Written by Dawn Clifton Tripp
Review by Lessa J. Scherrer

The Season of Open Water is the intensely introspective character study of a family in a New England seaside town. It is October 1927. Bridge Weld is nineteen, headstrong and beautiful, working in her grandfather’s Noel’s boatbuilding shop. When Noel is approached by a local bootlegger to refit a boat for smuggling, he takes the job for the money it offers and for the promise of security for his beloved granddaughter and her brother, Luce. What Noel doesn’t count on is that Luce will be lured into the rum-work himself and will try to pull Bridge into it with him.
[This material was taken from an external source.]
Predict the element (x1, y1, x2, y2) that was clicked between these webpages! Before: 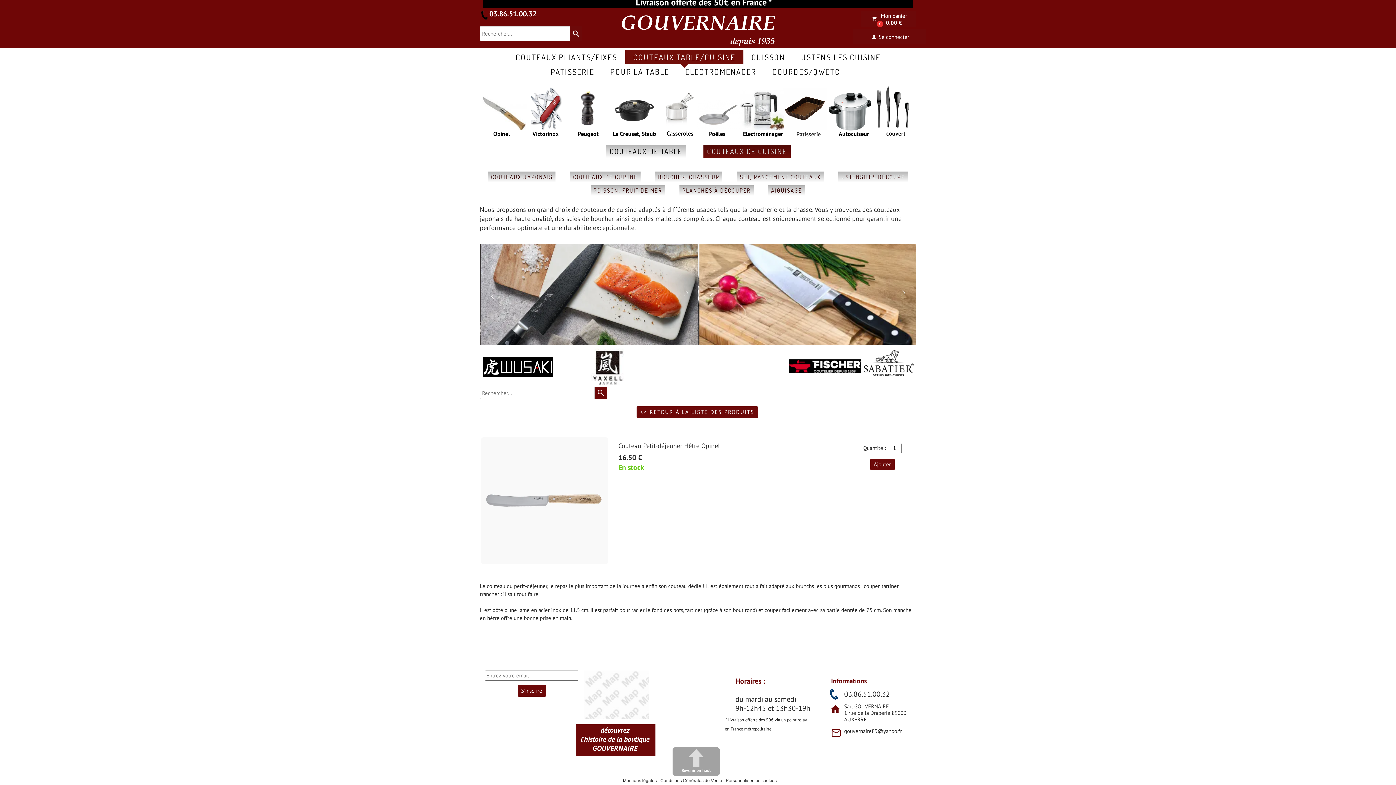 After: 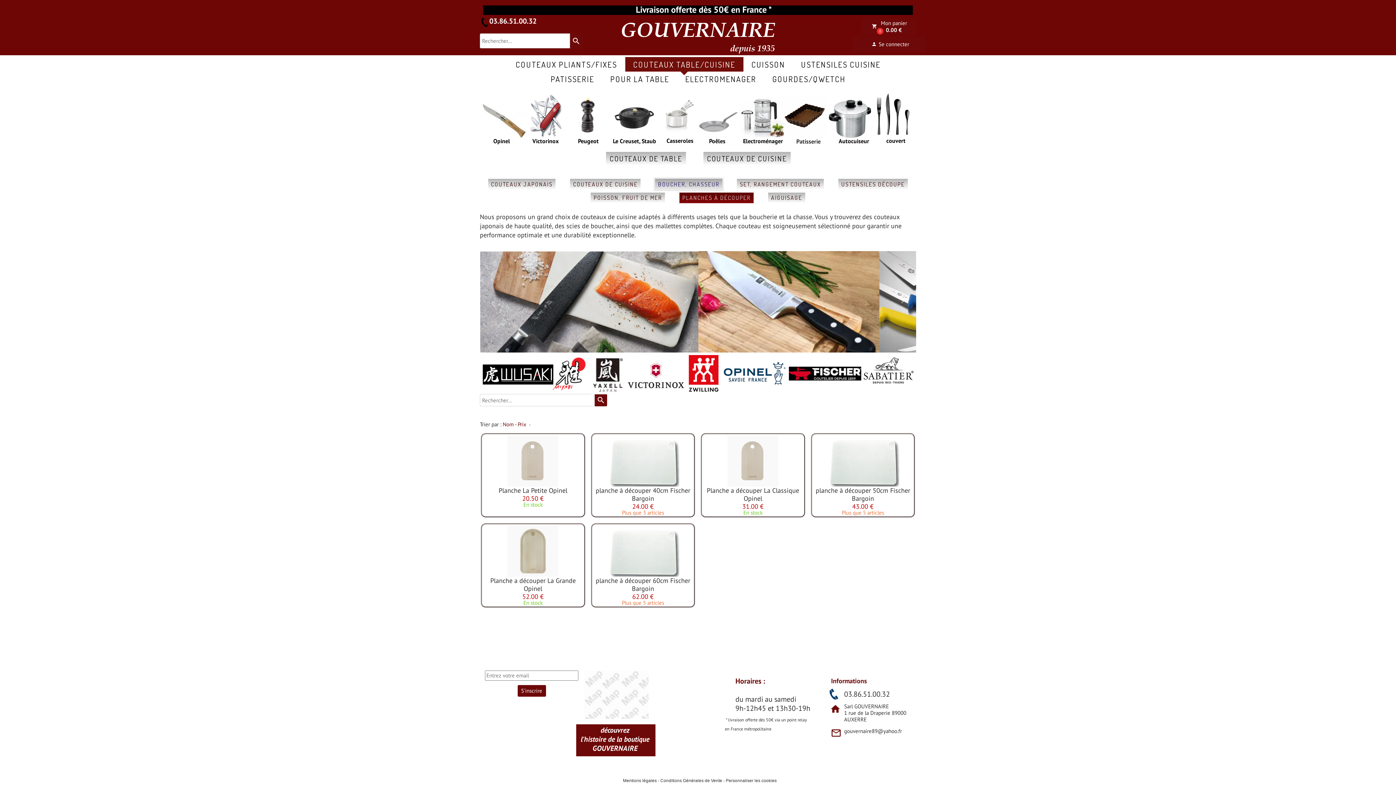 Action: label: PLANCHES À DÉCOUPER bbox: (678, 183, 755, 197)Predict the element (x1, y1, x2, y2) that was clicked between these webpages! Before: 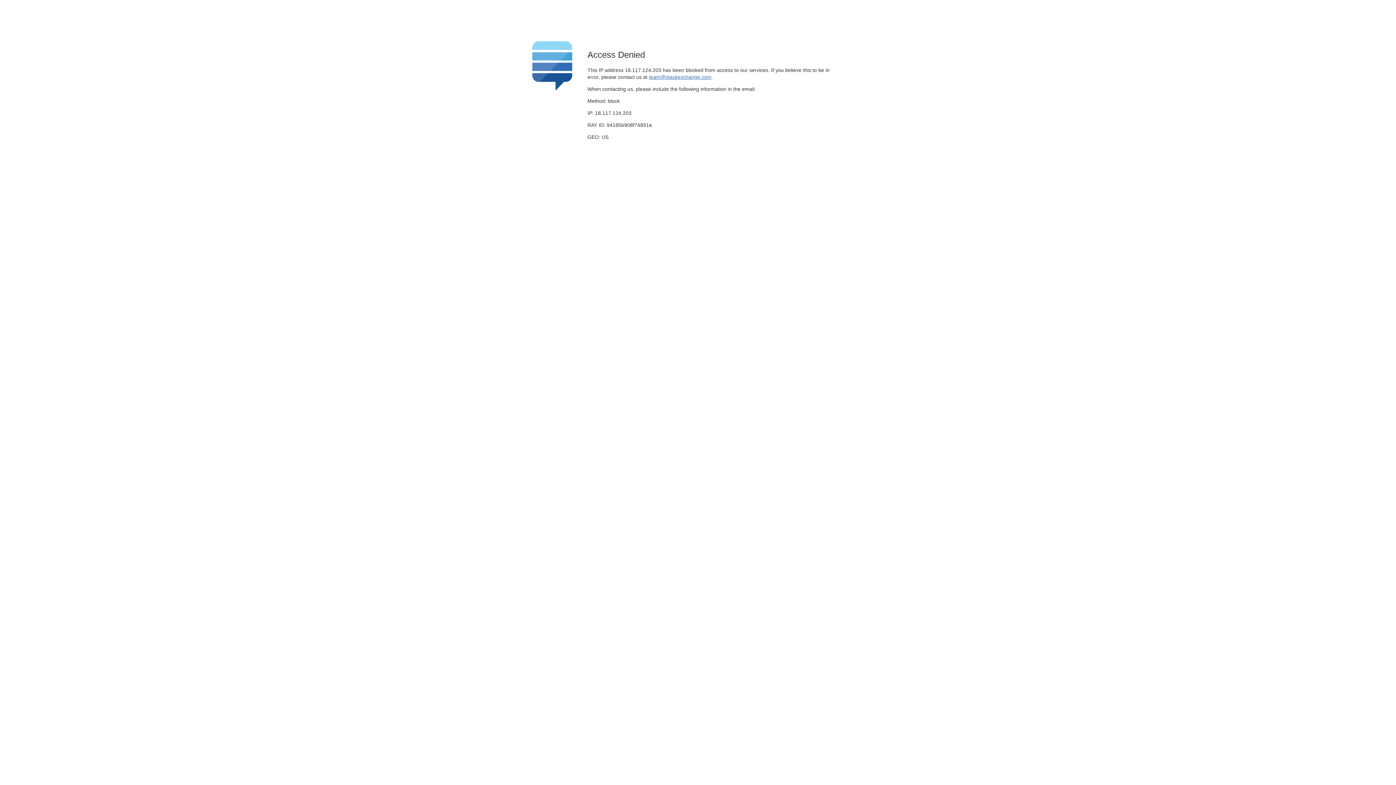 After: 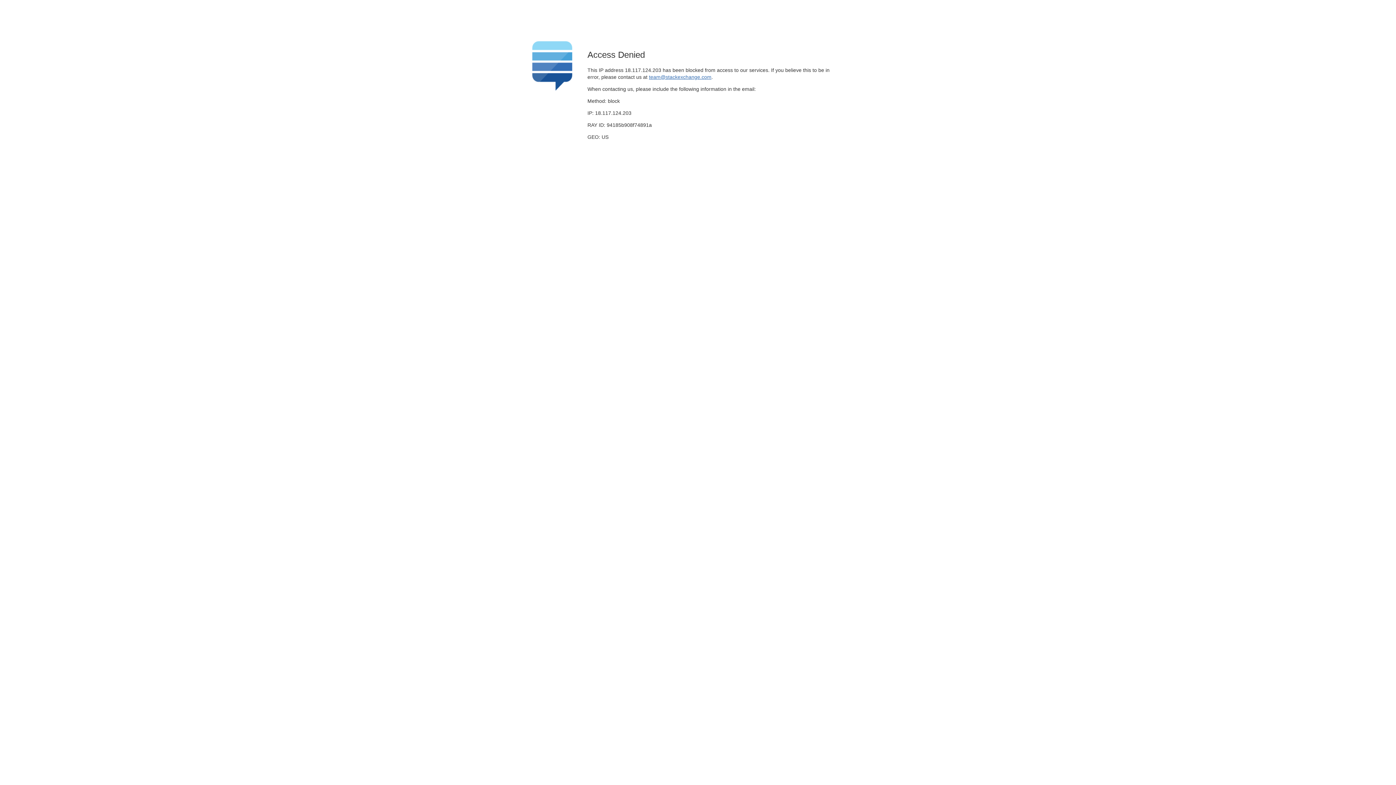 Action: label: team@stackexchange.com bbox: (649, 74, 711, 79)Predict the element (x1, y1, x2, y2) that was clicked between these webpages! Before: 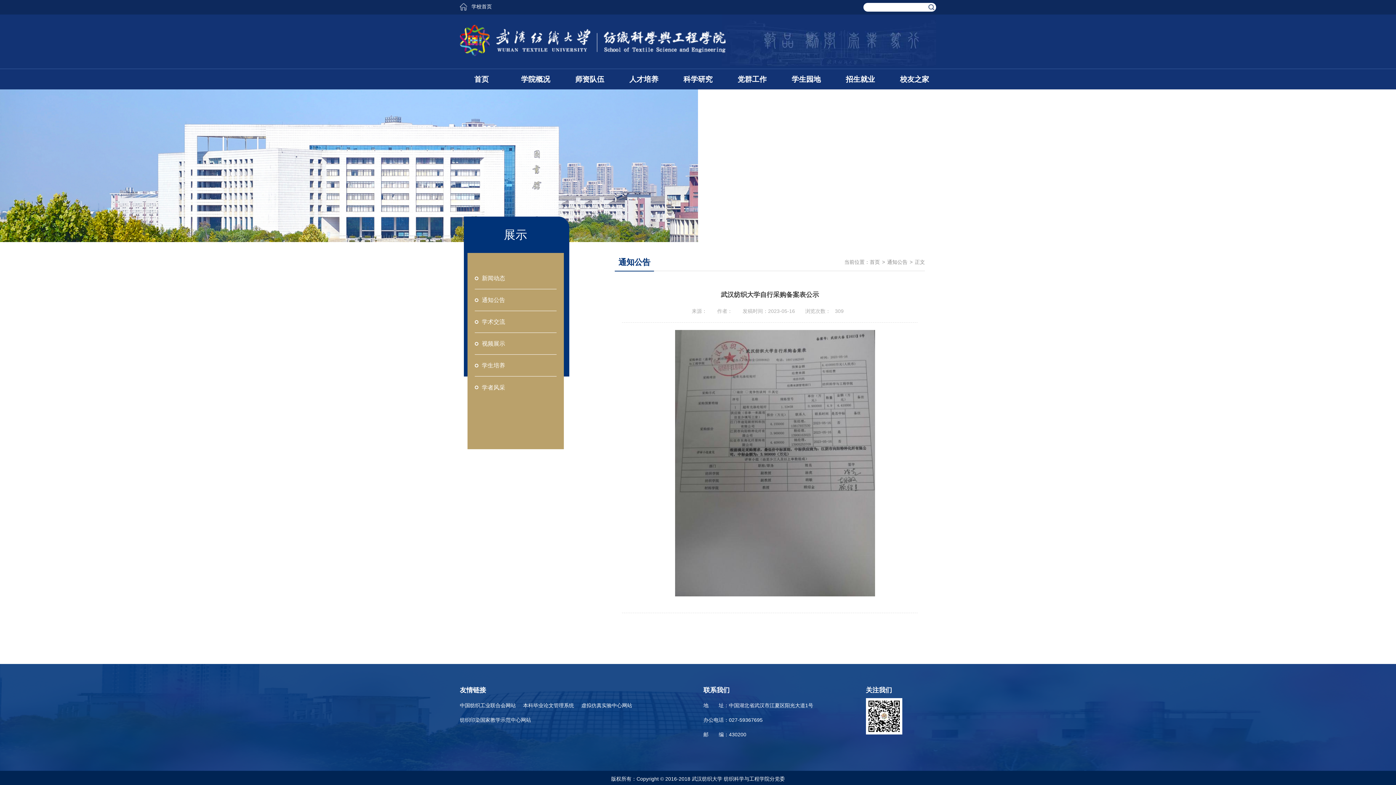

But Bridge embarks on a different course when she falls in love with Henry, a WWI veteran. Caught up in a passion that propels her beyond the confines of her known world, ultimately Bridge must choose between the man who loves her and the brother to whom she has been loyal all her life. As Bridge strikes out on her own, Luce’s fierce attachment spirals out of control.

At one point, Tripp describes Bridge’s mother as “gorgeous, but in a distant sort of way.” So, too, is her prose style in this novel. Though the characters and setting breathe with life, I felt the languid pace and lack of clear character motivation seemed to hold me at arm’s length. Still the rich descriptive passages and deft characterization make The Season of Open Water shimmer like an ocean bay under a quarter-moon. Readers of literary historicals will find much to love in this book.